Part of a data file
※
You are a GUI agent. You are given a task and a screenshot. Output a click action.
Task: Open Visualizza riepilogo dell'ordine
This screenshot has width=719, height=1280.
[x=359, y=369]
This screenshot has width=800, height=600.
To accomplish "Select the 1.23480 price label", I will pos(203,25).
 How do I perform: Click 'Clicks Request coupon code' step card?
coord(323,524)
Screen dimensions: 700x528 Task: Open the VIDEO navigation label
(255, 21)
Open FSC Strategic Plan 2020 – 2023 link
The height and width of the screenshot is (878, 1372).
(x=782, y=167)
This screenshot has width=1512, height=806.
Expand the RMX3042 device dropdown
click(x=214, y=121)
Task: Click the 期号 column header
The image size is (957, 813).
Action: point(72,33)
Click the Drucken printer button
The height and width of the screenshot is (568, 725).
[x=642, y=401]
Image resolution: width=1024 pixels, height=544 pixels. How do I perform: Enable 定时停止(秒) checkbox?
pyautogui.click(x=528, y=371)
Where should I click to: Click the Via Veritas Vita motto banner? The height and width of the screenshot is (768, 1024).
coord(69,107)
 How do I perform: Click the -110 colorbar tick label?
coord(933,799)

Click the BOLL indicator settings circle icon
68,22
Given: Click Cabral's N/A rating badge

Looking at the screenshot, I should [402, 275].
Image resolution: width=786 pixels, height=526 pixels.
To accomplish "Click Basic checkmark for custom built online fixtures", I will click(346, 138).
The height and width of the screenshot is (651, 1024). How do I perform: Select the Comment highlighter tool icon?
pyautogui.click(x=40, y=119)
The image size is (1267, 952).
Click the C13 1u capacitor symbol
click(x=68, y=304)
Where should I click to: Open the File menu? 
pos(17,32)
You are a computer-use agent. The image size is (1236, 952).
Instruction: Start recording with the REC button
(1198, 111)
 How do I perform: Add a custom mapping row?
※
Exercise prompt — Copy out every one of the rows above, line for line and unchanged.

Answer to this problem —
You are a GUI agent. You are given a task and a screenshot. Output a click action.
Task: Open Visualizza riepilogo dell'ordine
This screenshot has width=719, height=1280.
[x=359, y=369]
This screenshot has width=800, height=600.
To accomplish "Select the 1.23480 price label", I will pos(203,25).
 How do I perform: Click 'Clicks Request coupon code' step card?
coord(323,524)
Screen dimensions: 700x528 Task: Open the VIDEO navigation label
(255, 21)
Open FSC Strategic Plan 2020 – 2023 link
The height and width of the screenshot is (878, 1372).
(x=782, y=167)
This screenshot has width=1512, height=806.
Expand the RMX3042 device dropdown
click(x=214, y=121)
Task: Click the 期号 column header
The image size is (957, 813).
Action: point(72,33)
Click the Drucken printer button
The height and width of the screenshot is (568, 725).
[x=642, y=401]
Image resolution: width=1024 pixels, height=544 pixels. How do I perform: Enable 定时停止(秒) checkbox?
pyautogui.click(x=528, y=371)
Where should I click to: Click the Via Veritas Vita motto banner? The height and width of the screenshot is (768, 1024).
coord(69,107)
 How do I perform: Click the -110 colorbar tick label?
coord(933,799)

Click the BOLL indicator settings circle icon
68,22
Given: Click Cabral's N/A rating badge

Looking at the screenshot, I should [402, 275].
Image resolution: width=786 pixels, height=526 pixels.
To accomplish "Click Basic checkmark for custom built online fixtures", I will click(346, 138).
The height and width of the screenshot is (651, 1024). How do I perform: Select the Comment highlighter tool icon?
pyautogui.click(x=40, y=119)
The image size is (1267, 952).
Click the C13 1u capacitor symbol
click(x=68, y=304)
Where should I click to: Open the File menu? 
pos(17,32)
You are a computer-use agent. The image size is (1236, 952).
Instruction: Start recording with the REC button
(1198, 111)
 How do I perform: Add a custom mapping row?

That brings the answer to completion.